For budding songwriters, this is simple advice to hear, but much harder to put into practice. Creating anything from scratch must be a labour of love, but for Hermitude, the focus is on the labour; every day, sifting streams until they find the gold (or get mistaken for trout by a hungry bear, but that’s stretching the analogy past breaking point). Create until your fingers are raw and don’t stop until you hear Armageddon.

“These days, everything is pretty much written in the box, so to speak,” Dubber says. “All in the computer. So there’s not a great deal of live recording with our records. We might do some live percussion, but it’s pretty minimal. Physically, the vibe of the room, the feng shui or whatever you want to call it, definitely has an effect.

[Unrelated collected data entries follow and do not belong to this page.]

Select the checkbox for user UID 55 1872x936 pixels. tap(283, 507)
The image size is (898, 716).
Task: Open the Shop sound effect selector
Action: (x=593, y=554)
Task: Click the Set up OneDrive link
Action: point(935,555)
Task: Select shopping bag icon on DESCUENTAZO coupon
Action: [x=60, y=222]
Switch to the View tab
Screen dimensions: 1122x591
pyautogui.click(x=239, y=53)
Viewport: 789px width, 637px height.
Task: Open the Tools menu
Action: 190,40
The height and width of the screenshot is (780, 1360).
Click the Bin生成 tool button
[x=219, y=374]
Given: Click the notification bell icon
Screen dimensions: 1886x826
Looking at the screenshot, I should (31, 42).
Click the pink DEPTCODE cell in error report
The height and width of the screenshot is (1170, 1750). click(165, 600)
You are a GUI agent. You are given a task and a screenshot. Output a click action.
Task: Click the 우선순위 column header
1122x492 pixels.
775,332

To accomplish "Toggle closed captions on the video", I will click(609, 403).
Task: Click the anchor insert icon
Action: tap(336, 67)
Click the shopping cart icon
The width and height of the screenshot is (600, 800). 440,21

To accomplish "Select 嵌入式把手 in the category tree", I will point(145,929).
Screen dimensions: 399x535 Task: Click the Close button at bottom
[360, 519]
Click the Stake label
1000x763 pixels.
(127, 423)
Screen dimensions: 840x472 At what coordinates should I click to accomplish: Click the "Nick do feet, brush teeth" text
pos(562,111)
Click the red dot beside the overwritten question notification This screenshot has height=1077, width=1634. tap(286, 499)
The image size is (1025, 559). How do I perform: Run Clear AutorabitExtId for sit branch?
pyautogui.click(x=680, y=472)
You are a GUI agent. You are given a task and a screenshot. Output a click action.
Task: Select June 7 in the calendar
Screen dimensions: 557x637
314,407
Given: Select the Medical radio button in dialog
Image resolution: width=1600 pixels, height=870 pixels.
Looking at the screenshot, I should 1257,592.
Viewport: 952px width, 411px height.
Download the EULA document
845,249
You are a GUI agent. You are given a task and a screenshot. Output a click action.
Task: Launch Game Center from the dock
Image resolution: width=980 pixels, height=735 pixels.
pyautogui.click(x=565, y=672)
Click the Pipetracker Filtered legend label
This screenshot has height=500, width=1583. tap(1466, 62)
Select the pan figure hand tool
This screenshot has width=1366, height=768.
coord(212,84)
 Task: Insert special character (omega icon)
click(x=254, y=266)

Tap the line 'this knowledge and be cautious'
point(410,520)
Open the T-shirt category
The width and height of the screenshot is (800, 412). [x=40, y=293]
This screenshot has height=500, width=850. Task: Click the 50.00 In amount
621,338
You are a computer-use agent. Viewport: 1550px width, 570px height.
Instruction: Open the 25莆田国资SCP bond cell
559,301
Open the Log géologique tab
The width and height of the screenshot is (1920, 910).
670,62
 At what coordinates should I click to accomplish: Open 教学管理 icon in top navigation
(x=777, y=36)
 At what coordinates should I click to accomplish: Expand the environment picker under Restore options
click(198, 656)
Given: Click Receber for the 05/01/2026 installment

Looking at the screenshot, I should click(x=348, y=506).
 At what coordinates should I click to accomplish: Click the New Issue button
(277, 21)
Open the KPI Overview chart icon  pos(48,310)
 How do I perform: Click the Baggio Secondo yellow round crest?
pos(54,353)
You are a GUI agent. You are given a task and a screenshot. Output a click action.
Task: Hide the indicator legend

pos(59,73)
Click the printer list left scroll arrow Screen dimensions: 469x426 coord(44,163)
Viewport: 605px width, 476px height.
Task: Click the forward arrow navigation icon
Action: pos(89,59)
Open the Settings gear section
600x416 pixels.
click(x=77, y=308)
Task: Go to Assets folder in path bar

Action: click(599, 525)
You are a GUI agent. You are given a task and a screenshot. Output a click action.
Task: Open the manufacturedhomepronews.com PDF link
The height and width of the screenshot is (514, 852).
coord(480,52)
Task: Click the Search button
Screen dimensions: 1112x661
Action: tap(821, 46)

The HyperParadise studio was on Parramatta Road, which is such a busy place, and every time a semi-trailer went past, which was every fucking thirty seconds, the whole room would vibrate. So you kind of got used to that vibe. Now we’re in this Glebe studio, which is like a bunker, fully soundproofed. There could be an apocalypse outside and we’d have no idea. But there’s also a lot of history to this room, it’s been around a lot of years, so there’s an energy. A lot of bands had recorded in here. So I think that stuff can have a subliminal, residual effect on our music.”

It’s too soon to speculate about where Hermitude might move from here. In truth, they don’t seem to have a clear idea themselves, but that’s all part of the thrill. Though, in two years time, once the album is released and the tour concluded, who knows? There are, after all, those hundreds of half-songs still floating around, crying out for assembly.

“We just listened to a few of them the other day,” Dubber says. “You go into the folder, listen to old songs and be transported into whatever head-space you were in that day. And you know, there are always a couple of good ones. A handful who were close contenders, and then a whole bunch of what the fuck were we thinking. There’s definitely some there that we’ll do something with at some stage. We’ve already thrown out a lot of them already. It’s a bit like hoarding in a way. Every so often you have to empty out the hard drive and ditch all of these weird and random things you’ve been holding onto. But there’s definitely some close-calls there, or songs that just weren’t suited to a particular record. Maybe they’ll be resurrected. One day.”